Ha preso il via nel tardo pomeriggio di ieri il processo a carico di Gianluca Paul Seung, il 35enne accusato dell’omicidio della psichiatra Barbara Capovani, consumatosi fuori dal Santa Chiara di Pisa il 21 aprile scorso. L’imputato era assente in aula. Presenti, invece, i familiari della vittima, che saranno parte civile insieme all’Ordine dei medici, la Regione e l’Asl Toscana Nord Ovest, per la quale la professionista lavorava.
Al via il processo a Gianluca Paul Seung, accusato dell’omicidio di Barbara Capovani
Nei confronti di Seung la Procura aveva chiesto e ottenuto il giudizio immediato.
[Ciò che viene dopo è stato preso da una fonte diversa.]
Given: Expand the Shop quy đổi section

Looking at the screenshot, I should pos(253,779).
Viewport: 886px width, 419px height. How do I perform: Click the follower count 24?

Il processo a suo carico si è aperto ieri, 13 dicembre, ma il 35enne, assente, avrebbe già fatto sapere di rifiutarlo. Attraverso i legali che lo difendono, gli avvocati Andrea Parrini e Alessia Ratti, ha infatti presentato alla Corte una memoria di 18 pagine in cui sostanzialmente chiederebbe di rinviare il dibattimento.
A riportarlo è La Nazione, secondo cui i suoi legali avrebbero anche chiesto un’integrazione della perizia psichiatrica (decisione su cui i giudici si sono riservati di decidere). In aula erano presenti i familiari di Barbara Capovani che, assistiti dall’avvocato Stefano Del Corso, saranno parte civile insieme all’Ordine dei medici, la Regione e l’Asl Toscana Nord Ovest. Il loro obiettivo è fare in modo che la vittima ottenga la giustizia che merita.
La ricostruzione dei fatti
Nel corso del processo a carico di Gianluca Paul Seung verranno ascoltati diversi testimoni. Il fine è quello di ricostruire i movimenti che l’uomo fece il 21 aprile, giorno dell’omicidio. Stando a quanto ricostruito finora, il 35enne raggiunse con il treno l’ospedale Santa Chiara di Pisa e, dopo averla aspettata, aggredì Capovani di spalle, con un’arma da taglio mai ritrovata, per poi cambiarsi e tornare a casa.
Sembra che il giorno precedente si fosse già recato nella struttura, chiedendo informazioni sulla psichiatra, che però era assente. Per questo gli è stata contestata l’aggravante della premeditazione. È probabile che l’uomo avesse preso di mira la professionista per via di alcune visite a cui lui stesso, poco tempo prima, era stato obbligato a sottoporsi.
La dottoressa gli aveva diagnosticato un “disturbo narcisistico, antisociale e paranoico della personalità“. Ad incastrarlo, i filmati di alcune videocamere di sorveglianza installate nei pressi della scena del crimine.
Ma anche il ritrovamento di un portadocumenti contenente tracce di Dna della psichiatra e delle scarpe rosse indossate al momento del delitto e poi abbandonate in un cassonetto per il riciclo degli indumenti usati, anch’esse macchiate di sangue.
Nelle scorse settimane, nonostante i suoi problemi di natura psichica, l’uomo è stato giudicato capace di intendere e di volere e di stare a processo. I suoi avvocati ieri hanno fatto sapere che sarà presente quando arriverà il momento del suo esame.
Le altre aggressioni a professionisti
Sono sempre più frequenti le aggressioni ai professionisti del mondo della salute. Di recente anche l’immunologo Francesco Le Foche ne aveva subita una, venendo picchiato da un ex paziente che in sostanza lo accusava di avergli prescritto la terapia sbagliata.
Lo scorso ottobre un altro medico era stato preso di mira da un uomo, per avergli negato una ricetta. È successo a Firenze. L’Ordine dei medici locale, nel riferire l’accaduto, aveva ricordato proprio l’omicidio di Barbara Capovani, chiedendosi per quanto tempo, ancora, si potesse andare avanti per questa strada.
La questione è quella della scarsa sicurezza dei medici e degli infermieri che, in virtù del delicato lavoro che svolgono, soprattutto nelle aree di psichiatrica e pronto soccorso, sono molto esposti ad episodi di violenza non solo fisica, ma anche verbale.